→ Extracted text
* * * *
M.2 Solid State Drives

dutree – reclaim precious hard disk space

Last Updated on September 1, 2020

You often hear that disk space is cheap and plentiful. And it’s true that a 4TB mechanical hard disk drive currently retails for less than 100 dollars. But like many users I’ve migrated to running Linux on M.2 Solid State Drives (SSDs). They are NVMe drives reaching read and write speeds of over 5,000MB/s. That’s over 20 times faster than a 7,200 RPM traditional hard drive.

M.2 SSDs do functionally everything a hard drive does, but help to make a computer feel far more responsive. M.2 are NVMe drives which reduce I/O overhead and brings various performance improvements relative to previous logical-device interfaces, including multiple long command queues, and reduced latency. M.2 drives are more expensive than mechanical hard drives in terms of dollar per gigabyte. And M.2 with really large capacities are thin on the ground and expensive, so most users settle for lower capacity drives.

Whatever the size of the hard disk, my disks always fill up over time; it seems data expands to fill any void. This is partly because I experiment with lots of distributions and software. But hard disks always seem to fill up by themselves. Whether you use M.2, other type of SSD, or mechanical hard disk drives, you cannot afford to be rash with storage. When a hard disk is full, it can be very time consuming to sort out and remove offending files and directories.
* * * *
→ Data block

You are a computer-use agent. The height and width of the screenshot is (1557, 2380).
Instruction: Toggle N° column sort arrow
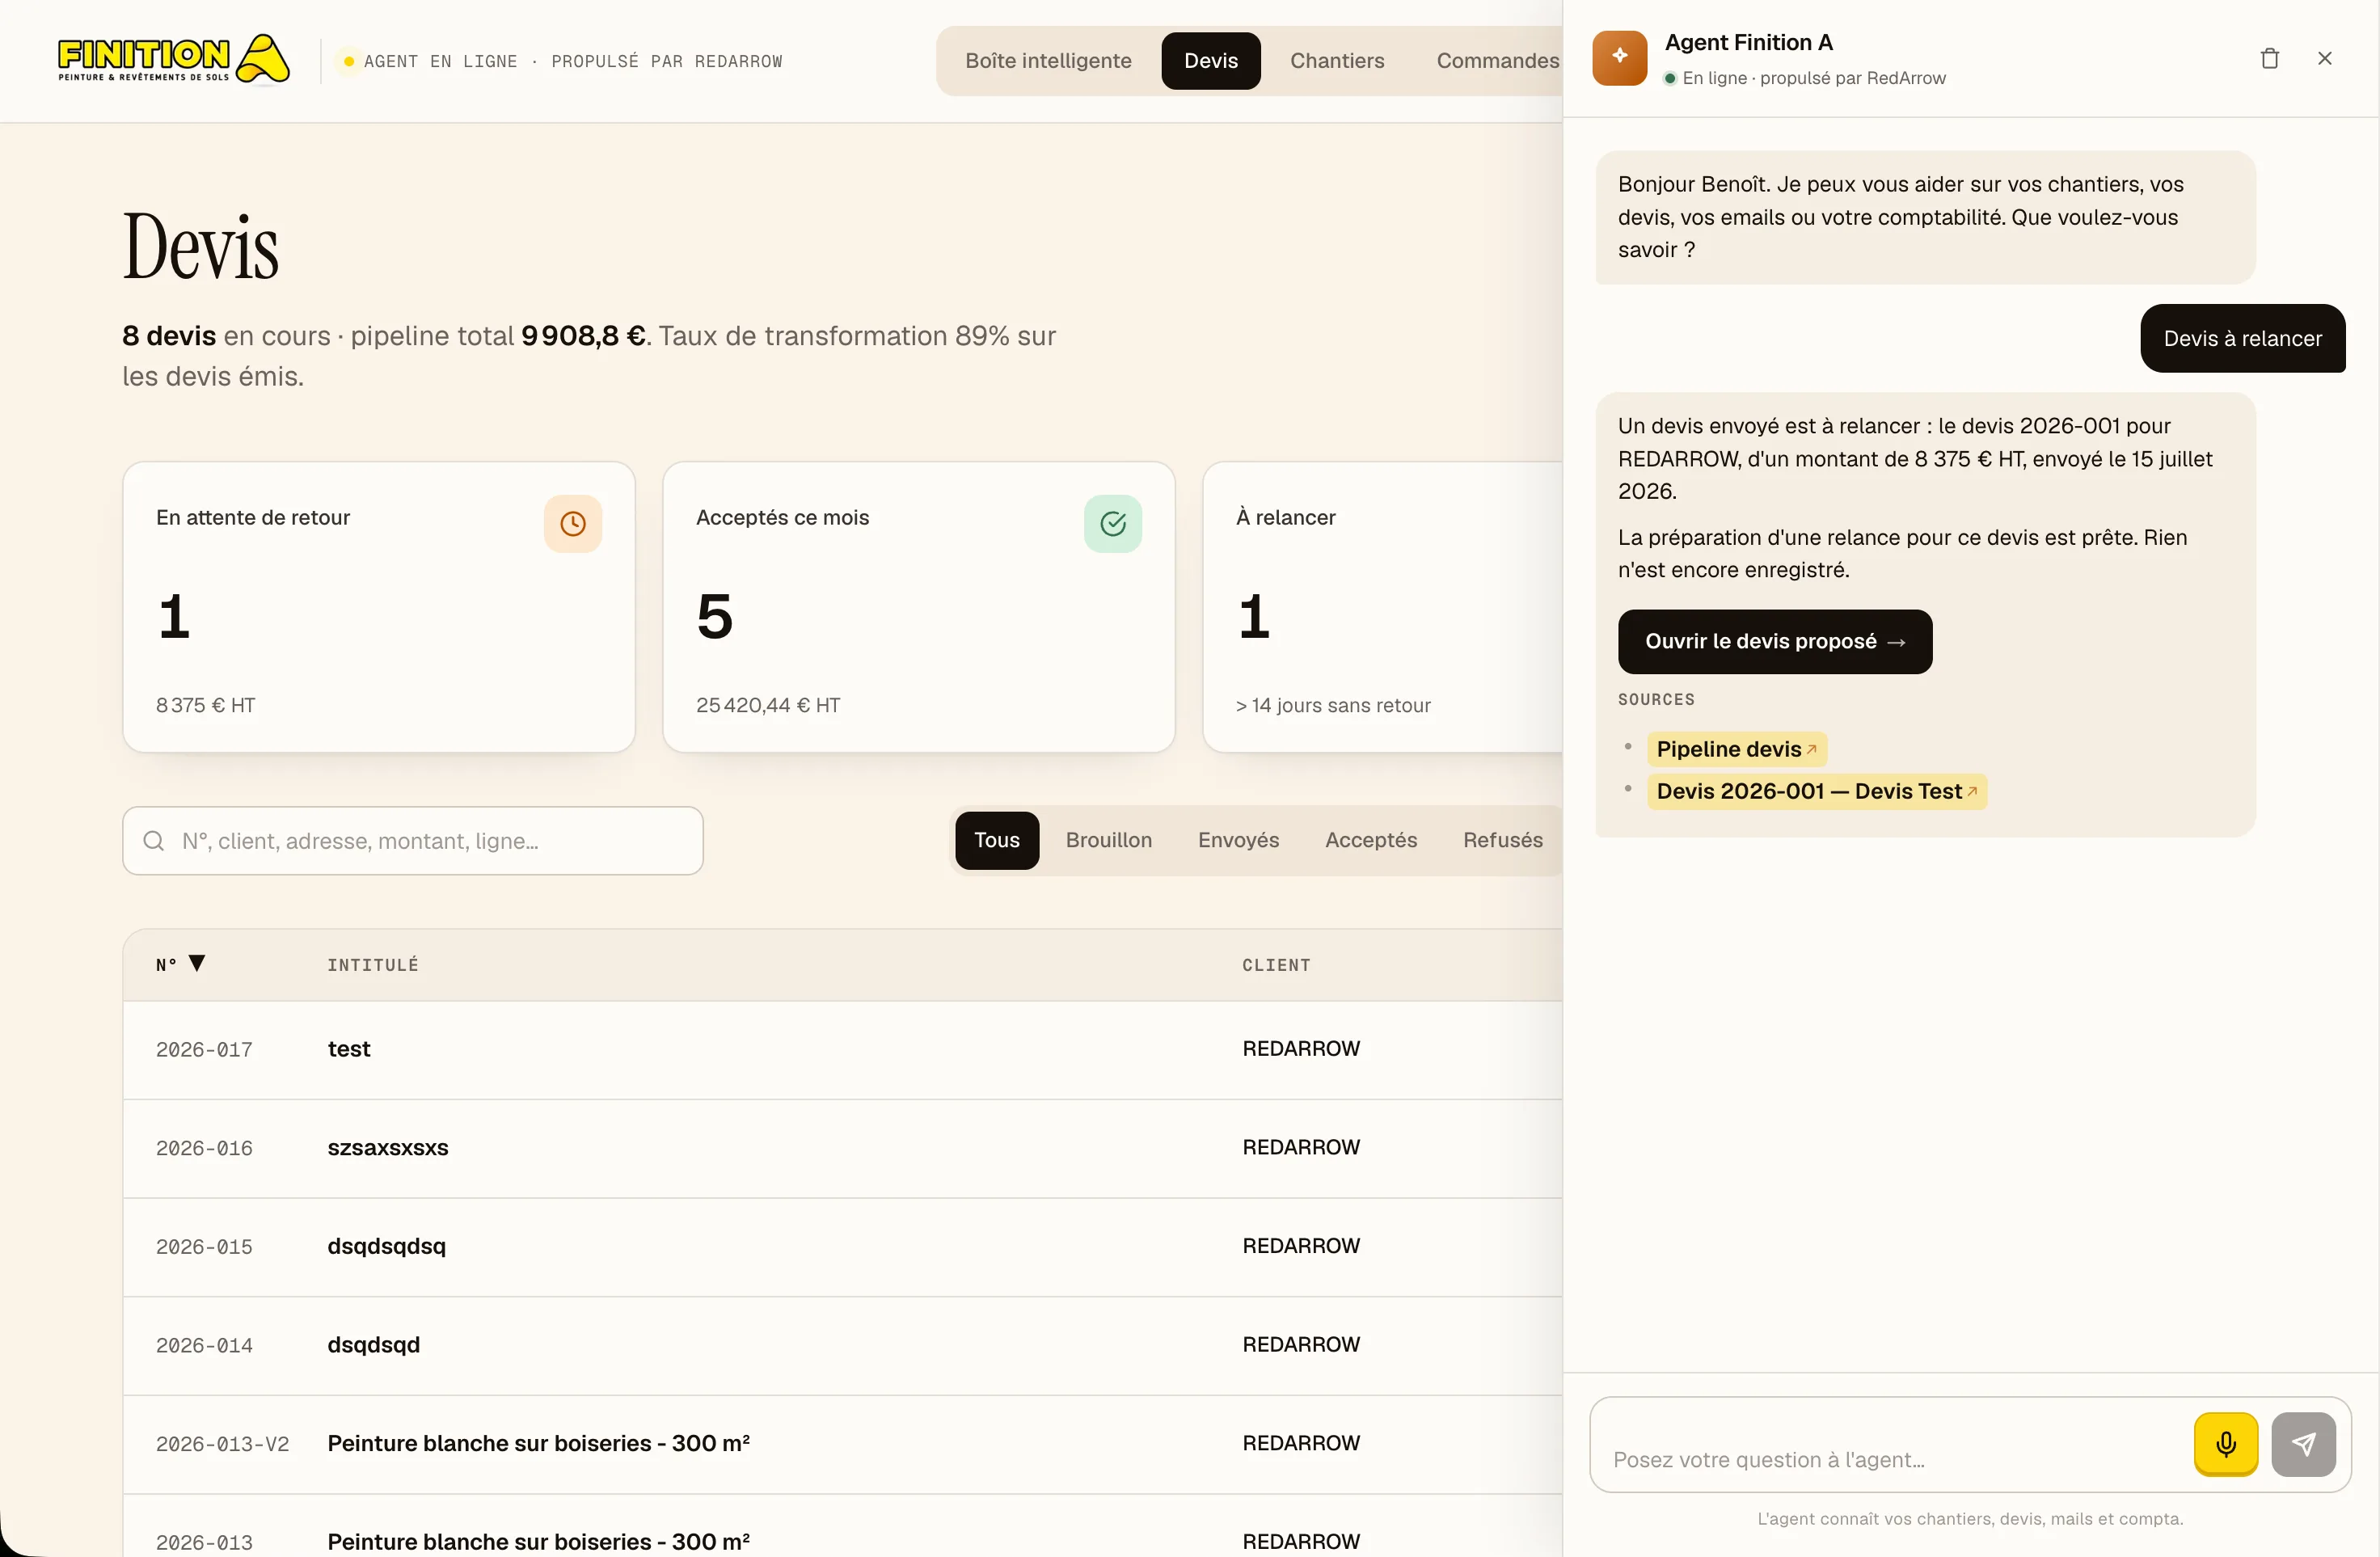click(x=197, y=963)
* * * *
→ Goal
In the article about dutree, how much faster than a 7,200 RPM traditional hard drive are the M.2 SSDs described?

→ In response
Over 20 times faster.